The particles have proven to kill or expel Haemonchus worms, but can only be used to treat an animal in increments of six months or greater.
“I also think it would be interesting to try the use of nematode-trapping fungi, which is a preventative method to reduce nematode larvae in pastures,” she said. “If you were able to target the really important areas of pastures the various animal species hang around in, I think a controlled burn would work well to eliminate larvae.”
On a related note, there is a reason Fossil Rim staff feeds animals pellet food on the pavement.
“When animals are eating feed off the grass instead of the pavement, it just increases the chances of them ingesting parasitic larvae,” Ward said.
At the end of the presentation, the variety of methods to combat Fossil Rim parasites sparked discussion among staff members in animal health and animal care who deal with the issue regularly.

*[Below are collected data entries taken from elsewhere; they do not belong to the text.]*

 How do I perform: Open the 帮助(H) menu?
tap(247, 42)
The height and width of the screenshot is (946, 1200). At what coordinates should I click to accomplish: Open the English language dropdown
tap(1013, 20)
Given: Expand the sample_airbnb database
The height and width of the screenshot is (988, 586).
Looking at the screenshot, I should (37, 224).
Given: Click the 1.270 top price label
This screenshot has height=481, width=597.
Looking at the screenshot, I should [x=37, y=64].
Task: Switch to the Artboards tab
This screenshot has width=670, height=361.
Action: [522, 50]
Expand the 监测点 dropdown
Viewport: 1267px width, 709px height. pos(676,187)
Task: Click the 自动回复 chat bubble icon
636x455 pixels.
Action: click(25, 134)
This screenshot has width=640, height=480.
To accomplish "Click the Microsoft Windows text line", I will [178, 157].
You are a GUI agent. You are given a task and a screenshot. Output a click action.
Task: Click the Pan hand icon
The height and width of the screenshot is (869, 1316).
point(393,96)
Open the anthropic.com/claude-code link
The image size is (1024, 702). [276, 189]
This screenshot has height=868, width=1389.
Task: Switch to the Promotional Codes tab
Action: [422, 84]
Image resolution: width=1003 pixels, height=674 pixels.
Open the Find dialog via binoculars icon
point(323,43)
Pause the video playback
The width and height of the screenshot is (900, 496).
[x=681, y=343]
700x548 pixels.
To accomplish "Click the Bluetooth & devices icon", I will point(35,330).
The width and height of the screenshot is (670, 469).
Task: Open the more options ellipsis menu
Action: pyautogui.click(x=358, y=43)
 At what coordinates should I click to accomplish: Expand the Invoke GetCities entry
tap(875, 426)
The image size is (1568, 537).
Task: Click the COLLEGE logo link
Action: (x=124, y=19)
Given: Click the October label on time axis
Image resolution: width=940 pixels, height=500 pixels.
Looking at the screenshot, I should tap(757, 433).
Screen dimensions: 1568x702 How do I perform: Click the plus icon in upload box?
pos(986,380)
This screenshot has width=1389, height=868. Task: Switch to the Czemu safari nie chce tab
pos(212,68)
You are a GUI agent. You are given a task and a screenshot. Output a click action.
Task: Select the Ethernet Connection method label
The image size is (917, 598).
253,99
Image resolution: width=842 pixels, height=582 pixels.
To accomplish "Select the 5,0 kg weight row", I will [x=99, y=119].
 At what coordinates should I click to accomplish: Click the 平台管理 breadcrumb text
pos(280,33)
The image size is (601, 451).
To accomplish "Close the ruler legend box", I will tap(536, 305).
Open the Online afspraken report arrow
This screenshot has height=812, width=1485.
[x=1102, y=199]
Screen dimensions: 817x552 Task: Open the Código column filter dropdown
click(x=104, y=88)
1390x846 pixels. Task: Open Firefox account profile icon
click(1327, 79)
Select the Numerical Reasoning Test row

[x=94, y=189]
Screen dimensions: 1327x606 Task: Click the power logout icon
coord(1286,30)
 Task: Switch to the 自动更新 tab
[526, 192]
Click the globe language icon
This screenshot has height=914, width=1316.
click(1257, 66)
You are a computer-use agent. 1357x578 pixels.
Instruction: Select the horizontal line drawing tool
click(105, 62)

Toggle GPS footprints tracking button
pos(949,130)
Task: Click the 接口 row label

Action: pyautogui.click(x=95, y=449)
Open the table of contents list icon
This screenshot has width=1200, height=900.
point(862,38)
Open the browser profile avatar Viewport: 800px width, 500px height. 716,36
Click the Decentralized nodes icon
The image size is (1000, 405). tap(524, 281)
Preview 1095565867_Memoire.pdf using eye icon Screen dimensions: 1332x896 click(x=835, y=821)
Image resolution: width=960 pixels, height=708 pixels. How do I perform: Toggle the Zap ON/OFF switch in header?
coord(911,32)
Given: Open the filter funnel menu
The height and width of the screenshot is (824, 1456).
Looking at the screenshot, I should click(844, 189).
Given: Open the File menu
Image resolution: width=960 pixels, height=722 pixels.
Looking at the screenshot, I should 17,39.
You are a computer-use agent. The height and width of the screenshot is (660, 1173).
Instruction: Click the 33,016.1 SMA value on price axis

Speaking of the end, Ward is appreciative of her learning experience at Fossil Rim.
“It’s been great here,” she said. “I honestly didn’t know what to expect, because I’d never done any work with wildlife before. I just really love the variety of all the different species here and I’ve learned a lot.”
Set to graduate from Oklahoma State in May of 2016, Ward knows her next steps.
“I will go back to Oklahoma to vet school and begin new three-week rotations until May,” she said. “I would like to incorporate wildlife and exotics medicine into my long-term plan, but I actually got an (U.S.) Army scholarship in my first year of vet school, and so I’ll be an Army veterinarian for at least four years after graduation.”
It may be years down the line, but Ward’s experience at Fossil Rim has at least opened the door to new possibilities in her veterinary career.